An application/web server 22 may house the software application to be debugged by the debugging system 20 or the software application may be found in a “stand-alone” non-networked computer. As described above, the software application may require the use of a native-code library at runtime. The native-code library can reside in: the application/web server 22; a proprietary code base server 24; partially in the application/web server 22 and partially in the proprietary code base server 24; or in some other server or combinations of servers. Any device capable of running a software application and communicating with other devices can serve as an application/web server 22. In many embodiments, the application/web server 22 will possess greater computing power than a client 21 because the application/web server 22 will often need to support numerous clients 21. The client 21 can communicate with the application/web server 22 in a wide variety of different ways. The client 21 and application/web server 22 can be connected by a Local Area Network (“LAN”), a Wide Area Network (“WAN”), the Internet, an extranet, an intranet, a wireless network, or any other form of device-to-device communication. In many embodiments of the system 20, the user interface invoking the debugging system, the debugging system 20, and the software application will each reside in different devices and thus are remote from each other. It may be the case that each of various locations is protected and separated by a firewall. The system 20 can still be launched and fully utilized in such an environment, despite the remote location and the existence of one or more firewalls. Moreover, the debugging system 20 does not interfere or modify the flow of control in the software application in generating debugging metrics. The system 20 can be configured so that only an explicit request by the system 20 will result in a modification in the flow of control in the software application.
The debugging system 20 can be used to debug software systems that include additional components such as a database 23 and/or a proprietary code base 24. The database 23 can be located on a separate server reserved exclusively for the database. The configuration of the database 23 is largely dependent on the software applications using the database. The database can reside in a wide range of different types of devices, just as the client 21 and application/web server 22 described above. In some instances, the database itself may be the target debugging application if it includes both application code and non-application code components.

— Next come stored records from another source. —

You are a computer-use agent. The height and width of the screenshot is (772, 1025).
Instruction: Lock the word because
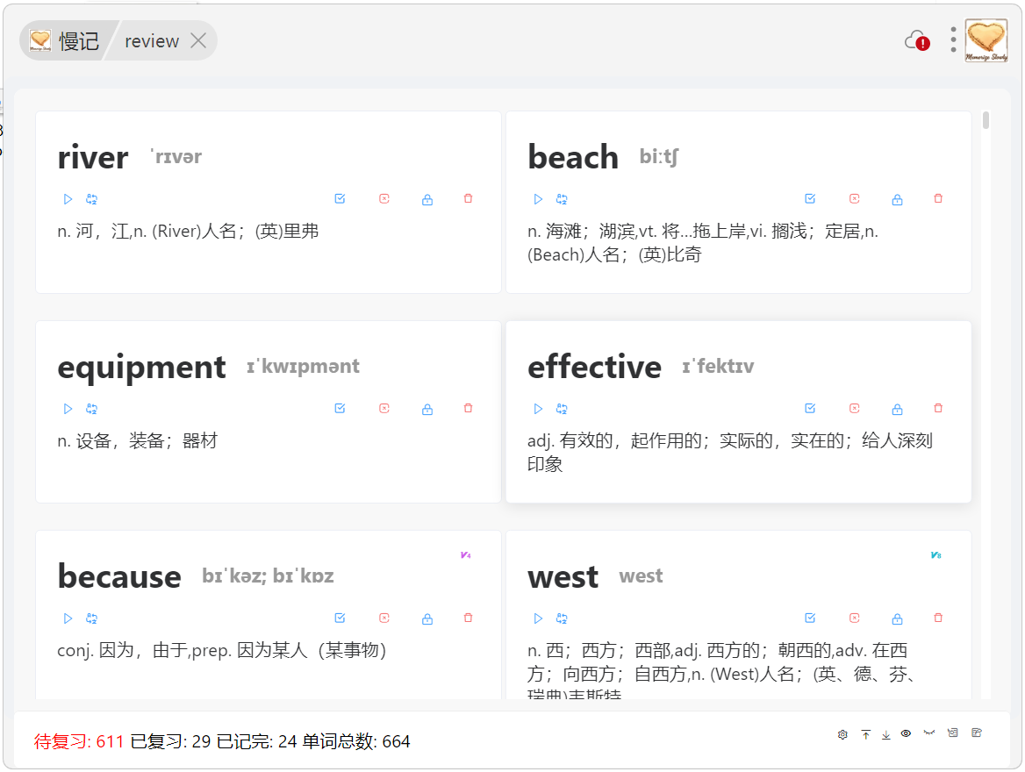point(427,618)
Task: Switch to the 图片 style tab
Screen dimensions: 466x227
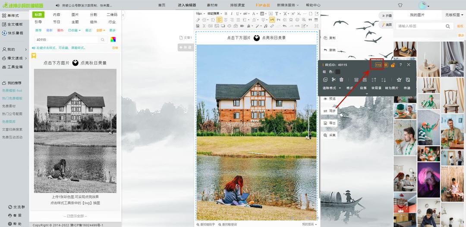Action: (75, 15)
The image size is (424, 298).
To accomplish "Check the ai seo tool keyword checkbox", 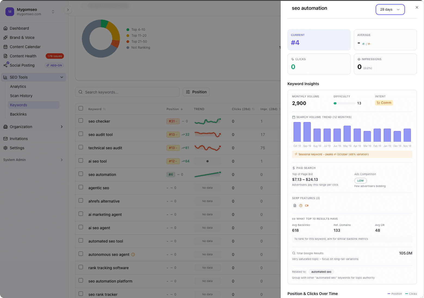I will tap(81, 161).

The proprietary code base 23 can contain libraries of reusable functions, libraries of reusable objects, the code components making up the virtual machine, native-code components, and virtually any other code component that is not application code. The proprietary code base can reside in a wide range of different types of devices, just as the client 21, application/web server 22, and database 23, as described above. In some instances, the proprietary code base itself may be the target debugging application if it includes both application code and non-application code components.
- II. Structure of Code Components
In most embodiments, the various hardware components in FIG. 1 can all communicate directly with each other. Different embodiments can utilize different degrees of distributed processing techniques and structures.
As discussed above, application-code components and non-application-code components can be incorporated into the system 20 in a wide variety of different ways. Many embodiments will utilize a virtual machine. FIG. 2 illustrates one example of such a virtual machine.
At the top of the diagram is the software application 25. The software application 25 includes the executable application code component, and any other application-code components that can be utilized by the software application. In a Java embodiment of the system 20, the application code 25 is written in Java, and the application is either a Java applet or application (collectively “application”).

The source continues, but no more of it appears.